#### WORK TO COMPLETE
Starting at the first entry below, repeat all the data word for word and drop the pictures.

#### GIVEN DATA
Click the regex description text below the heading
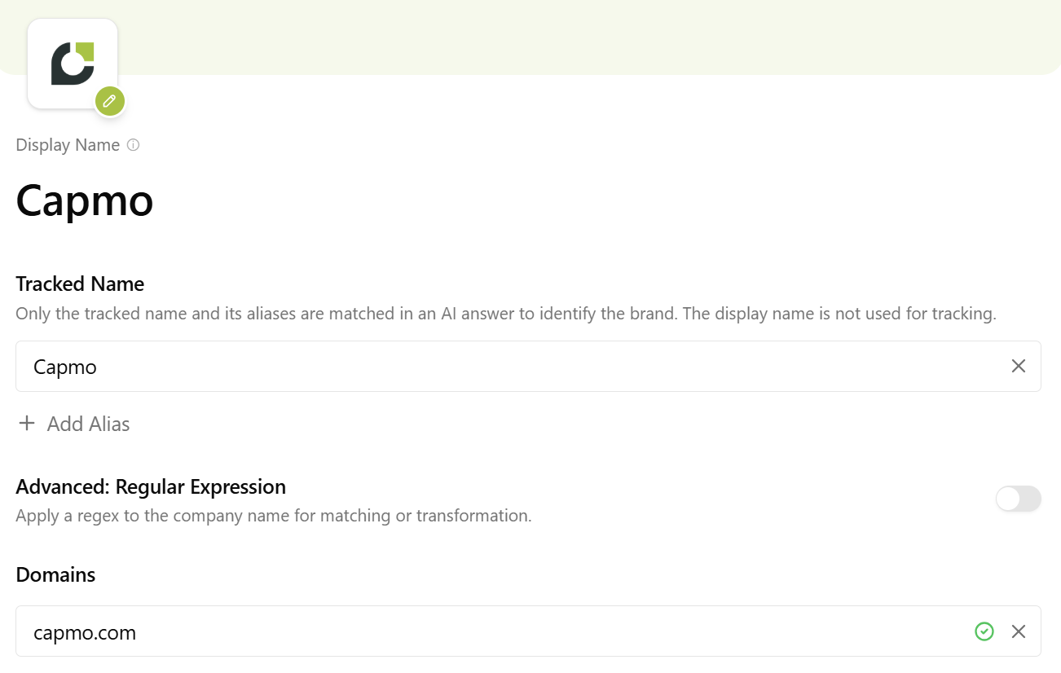Screen dimensions: 1061x673 tap(273, 515)
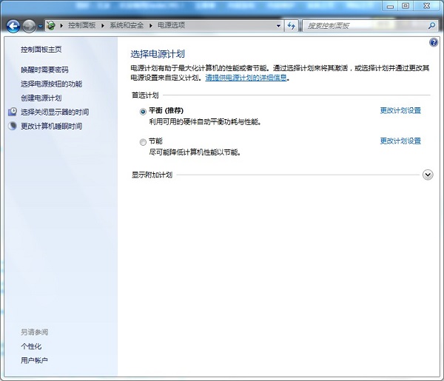
Task: Click 控制面板 in the breadcrumb path
Action: (x=83, y=26)
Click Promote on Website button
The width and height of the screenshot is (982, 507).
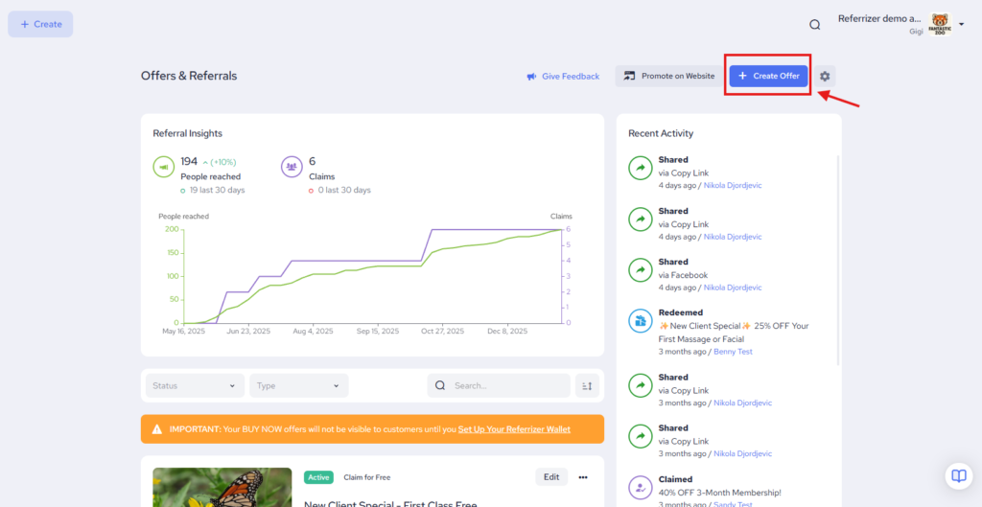tap(668, 76)
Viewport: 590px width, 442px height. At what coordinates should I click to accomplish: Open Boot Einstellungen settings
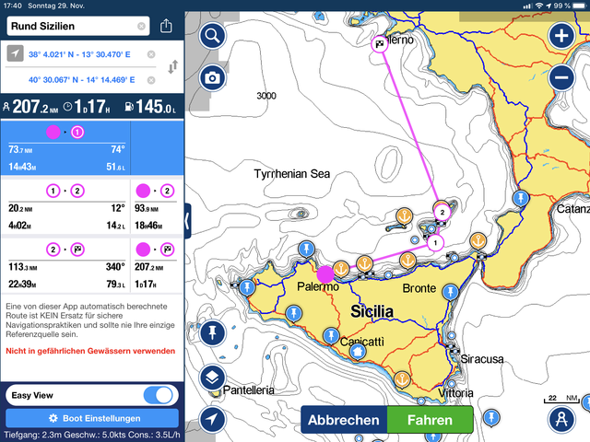[x=91, y=418]
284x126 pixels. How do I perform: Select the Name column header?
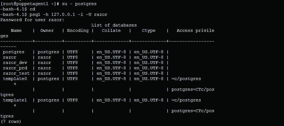(16, 30)
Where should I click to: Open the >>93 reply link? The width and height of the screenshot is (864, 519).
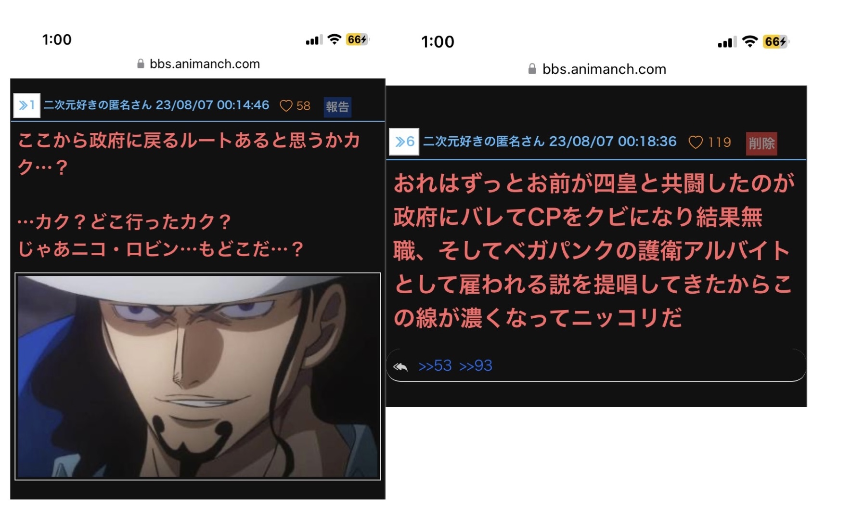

#### OUTPUT
Click the regex description text below the heading
Screen dimensions: 1061x673 tap(273, 515)
Task: Click 控制面板 in the breadcrumb path
Action: (x=83, y=26)
Click Promote on Website button
The width and height of the screenshot is (982, 507).
tap(668, 76)
Viewport: 590px width, 442px height. At what coordinates should I click to accomplish: Open Boot Einstellungen settings
[x=91, y=418]
284x126 pixels. How do I perform: Select the Name column header?
(16, 30)
Where should I click to: Open the >>93 reply link? The width and height of the screenshot is (864, 519).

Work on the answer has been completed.